* _Alıştırma bölümleri_:
1) 15 Temmuz üzerine yazıdan "Erdoğan ya da" sözlerinden aşağıya, "olacak gibi değil." sözlerine kadar olan her şeyi hiçbir değişiklik yapmadan geri verin.
2) 15 Temmuz üzerine yazıda "Yani Cumhurbaşkanı Tayyip Erdoğan" diye başlayan cümlede adı geçen kişilerin tamamını sıralayın.

* _Verilen metin_:
*-*-*

Erdoğan ya da Fidan itirafçı oluncaya kadar…

YORUM | ADEM YAVUZ ARSLAN

Keşke olsa…

Yani Cumhurbaşkanı Tayyip Erdoğan, dönemin MİT Başkanı Hakan Fidan, dönemin Genelkurmay Başkanı Hulusi Akar, Hava Kuvvetleri Komutanı Abidin Ünal veya MİT’ten Sadık Üstün’den birisi çıksa “Evet, 250 kişi öldü ama ne yapalım, muhalifleri tasfiye ve tek adam rejimini kurabilmek için böyle bir tezgah çevirmemiz gerekiyordu” dese.

Ama aradan geçen 7 yılda böyle bir şey olmadı. Görünüşe göre yakın gelecekte de olacak gibi değil.

Elbet bir gün ‘öküz ölecek ve ortaklık bozulacak’, Erdoğan-Ergenekon ittifakı dağılacak, o gün herkes bir birinin kirli çamaşırlarını ortaya dökecek ama henüz o aşamaya gelmedik.

Dolayısıyla biz gazetecilere düşen görev, iğneyle kuyu kazar gibi ya da binlerce parçadan oluşan bir pazılı birleştirir gibi 15 Temmuz dosyalarına çalışmak.

İşimiz tabi ki kolay değil ama Türkiye bir gün tekrar hukuk devleti olacaksa bu ancak 15 Temmuz’un aydınlatılması, gerçek suçluların cezalandırılıp mağdurlara iadei itibar yapılması ile olabilecek.

Dün bu kapsamda önemli olduğunu düşündüğüm bir dosya yayınladım.

Erdoğan’ın ‘eniştemden öğrendim’ dediği darbe girişimini önceden haber alan bir istihbarat görevlisinin ifşaatlarını yayınladım.

Hikayenin kahramanı istihbarata çalışan bir muhbir. Resmi adıyla Yardımcı İstihbarat Elemanı.

Neler anlattığına ve paylaşımlarının neden önemli olduğuna geçmeden kısa bir background bilgi paylaşayım ki taşlar yerli yerine otursun.

Aslında Berat Kulunyarab gibi binlerce sivil istihbarat elemanı var. Seferberlik Tetkik Kurulu bünyesinde yetiştirilen ve ülkenin işgali halinde direnişi örgütleme amaçlı geliştirilen bir model bu.

Aslında bir Soğuk Savaş dönemi uygulaması.

*-*-*

* _Veri listesi_:
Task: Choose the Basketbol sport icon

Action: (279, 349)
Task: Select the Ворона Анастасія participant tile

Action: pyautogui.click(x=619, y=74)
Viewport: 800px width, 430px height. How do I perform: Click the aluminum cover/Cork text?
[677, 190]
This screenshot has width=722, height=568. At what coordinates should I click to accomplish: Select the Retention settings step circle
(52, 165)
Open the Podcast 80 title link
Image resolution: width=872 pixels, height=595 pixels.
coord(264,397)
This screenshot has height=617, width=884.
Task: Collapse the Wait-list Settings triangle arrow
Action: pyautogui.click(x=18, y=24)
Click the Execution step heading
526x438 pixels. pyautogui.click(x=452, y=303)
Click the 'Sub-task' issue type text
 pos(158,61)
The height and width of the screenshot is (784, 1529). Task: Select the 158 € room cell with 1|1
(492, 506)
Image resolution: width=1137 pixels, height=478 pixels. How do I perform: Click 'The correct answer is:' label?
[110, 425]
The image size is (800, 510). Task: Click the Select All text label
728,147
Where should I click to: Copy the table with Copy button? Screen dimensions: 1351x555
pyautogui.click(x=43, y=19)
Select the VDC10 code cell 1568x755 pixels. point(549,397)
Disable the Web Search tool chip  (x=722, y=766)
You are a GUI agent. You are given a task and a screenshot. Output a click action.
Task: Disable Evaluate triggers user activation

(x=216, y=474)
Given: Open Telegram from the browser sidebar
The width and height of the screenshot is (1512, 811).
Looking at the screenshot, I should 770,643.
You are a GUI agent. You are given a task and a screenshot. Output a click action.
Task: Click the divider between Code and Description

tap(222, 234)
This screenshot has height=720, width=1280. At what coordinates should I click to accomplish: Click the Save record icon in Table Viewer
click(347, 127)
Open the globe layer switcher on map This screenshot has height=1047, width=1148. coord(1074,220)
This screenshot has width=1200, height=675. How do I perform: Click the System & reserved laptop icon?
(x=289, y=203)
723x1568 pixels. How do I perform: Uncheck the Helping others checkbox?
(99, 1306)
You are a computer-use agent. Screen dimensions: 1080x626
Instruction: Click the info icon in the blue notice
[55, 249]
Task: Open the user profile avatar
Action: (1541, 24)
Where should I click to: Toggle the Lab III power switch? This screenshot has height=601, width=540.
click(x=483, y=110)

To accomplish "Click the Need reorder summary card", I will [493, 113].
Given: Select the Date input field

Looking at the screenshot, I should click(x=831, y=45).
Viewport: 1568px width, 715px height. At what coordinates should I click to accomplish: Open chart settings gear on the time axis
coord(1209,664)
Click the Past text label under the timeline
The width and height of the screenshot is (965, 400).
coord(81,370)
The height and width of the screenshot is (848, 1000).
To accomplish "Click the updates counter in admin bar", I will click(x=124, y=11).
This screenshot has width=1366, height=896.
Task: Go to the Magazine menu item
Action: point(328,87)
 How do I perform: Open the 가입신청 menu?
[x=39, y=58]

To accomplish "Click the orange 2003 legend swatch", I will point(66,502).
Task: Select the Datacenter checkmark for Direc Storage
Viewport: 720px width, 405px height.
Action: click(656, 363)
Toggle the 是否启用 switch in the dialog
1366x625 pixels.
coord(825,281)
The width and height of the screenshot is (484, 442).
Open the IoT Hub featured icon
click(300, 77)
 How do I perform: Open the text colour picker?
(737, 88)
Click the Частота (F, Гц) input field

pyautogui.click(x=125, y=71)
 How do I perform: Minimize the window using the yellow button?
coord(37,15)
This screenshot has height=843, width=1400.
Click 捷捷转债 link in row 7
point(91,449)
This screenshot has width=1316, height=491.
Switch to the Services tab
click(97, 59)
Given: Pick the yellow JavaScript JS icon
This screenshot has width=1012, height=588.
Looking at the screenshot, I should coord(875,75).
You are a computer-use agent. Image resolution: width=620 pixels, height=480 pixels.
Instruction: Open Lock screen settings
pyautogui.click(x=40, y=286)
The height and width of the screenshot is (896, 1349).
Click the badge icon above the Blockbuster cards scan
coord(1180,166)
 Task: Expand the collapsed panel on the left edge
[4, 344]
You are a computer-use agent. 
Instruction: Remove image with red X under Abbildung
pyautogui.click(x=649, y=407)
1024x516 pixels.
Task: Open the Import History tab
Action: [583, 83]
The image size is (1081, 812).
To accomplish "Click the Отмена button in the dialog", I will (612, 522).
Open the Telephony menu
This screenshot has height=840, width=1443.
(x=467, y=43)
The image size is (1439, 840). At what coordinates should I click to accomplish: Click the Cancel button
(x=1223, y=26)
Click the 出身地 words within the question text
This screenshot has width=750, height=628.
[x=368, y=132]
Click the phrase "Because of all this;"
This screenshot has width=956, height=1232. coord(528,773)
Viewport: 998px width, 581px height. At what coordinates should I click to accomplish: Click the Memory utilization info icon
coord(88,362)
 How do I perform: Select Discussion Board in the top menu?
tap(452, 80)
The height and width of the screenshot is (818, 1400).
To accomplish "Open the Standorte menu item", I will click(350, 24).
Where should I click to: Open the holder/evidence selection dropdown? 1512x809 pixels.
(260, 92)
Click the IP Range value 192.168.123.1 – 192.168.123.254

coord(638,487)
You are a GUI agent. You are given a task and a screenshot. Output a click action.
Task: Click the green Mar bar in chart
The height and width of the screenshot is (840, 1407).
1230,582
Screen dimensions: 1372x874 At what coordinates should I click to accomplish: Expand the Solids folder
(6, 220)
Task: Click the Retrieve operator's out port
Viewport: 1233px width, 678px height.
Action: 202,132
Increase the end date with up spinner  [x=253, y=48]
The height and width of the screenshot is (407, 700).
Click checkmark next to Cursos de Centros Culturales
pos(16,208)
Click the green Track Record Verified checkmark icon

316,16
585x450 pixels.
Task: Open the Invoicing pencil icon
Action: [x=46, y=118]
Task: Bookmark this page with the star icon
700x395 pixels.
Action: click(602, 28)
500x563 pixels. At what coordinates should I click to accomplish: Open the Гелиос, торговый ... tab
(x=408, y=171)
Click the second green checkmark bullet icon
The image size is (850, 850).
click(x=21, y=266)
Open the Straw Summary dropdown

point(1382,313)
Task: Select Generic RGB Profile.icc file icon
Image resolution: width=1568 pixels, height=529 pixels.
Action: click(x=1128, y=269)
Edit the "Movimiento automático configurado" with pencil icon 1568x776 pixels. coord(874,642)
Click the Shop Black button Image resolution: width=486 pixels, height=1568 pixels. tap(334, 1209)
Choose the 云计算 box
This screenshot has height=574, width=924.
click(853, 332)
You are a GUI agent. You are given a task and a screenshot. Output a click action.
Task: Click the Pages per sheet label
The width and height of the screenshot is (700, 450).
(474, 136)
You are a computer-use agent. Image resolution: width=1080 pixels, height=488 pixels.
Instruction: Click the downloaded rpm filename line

*-*-*

* _Alıştırma çözümleri_:
1)
Erdoğan ya da Fidan itirafçı oluncaya kadar…

YORUM | ADEM YAVUZ ARSLAN

Keşke olsa…

Yani Cumhurbaşkanı Tayyip Erdoğan, dönemin MİT Başkanı Hakan Fidan, dönemin Genelkurmay Başkanı Hulusi Akar, Hava Kuvvetleri Komutanı Abidin Ünal veya MİT’ten Sadık Üstün’den birisi çıksa “Evet, 250 kişi öldü ama ne yapalım, muhalifleri tasfiye ve tek adam rejimini kurabilmek için böyle bir tezgah çevirmemiz gerekiyordu” dese.

Ama aradan geçen 7 yılda böyle bir şey olmadı. Görünüşe göre yakın gelecekte de olacak gibi değil.

2)
Tayyip Erdoğan
Hakan Fidan
Hulusi Akar
Abidin Ünal
Sadık Üstün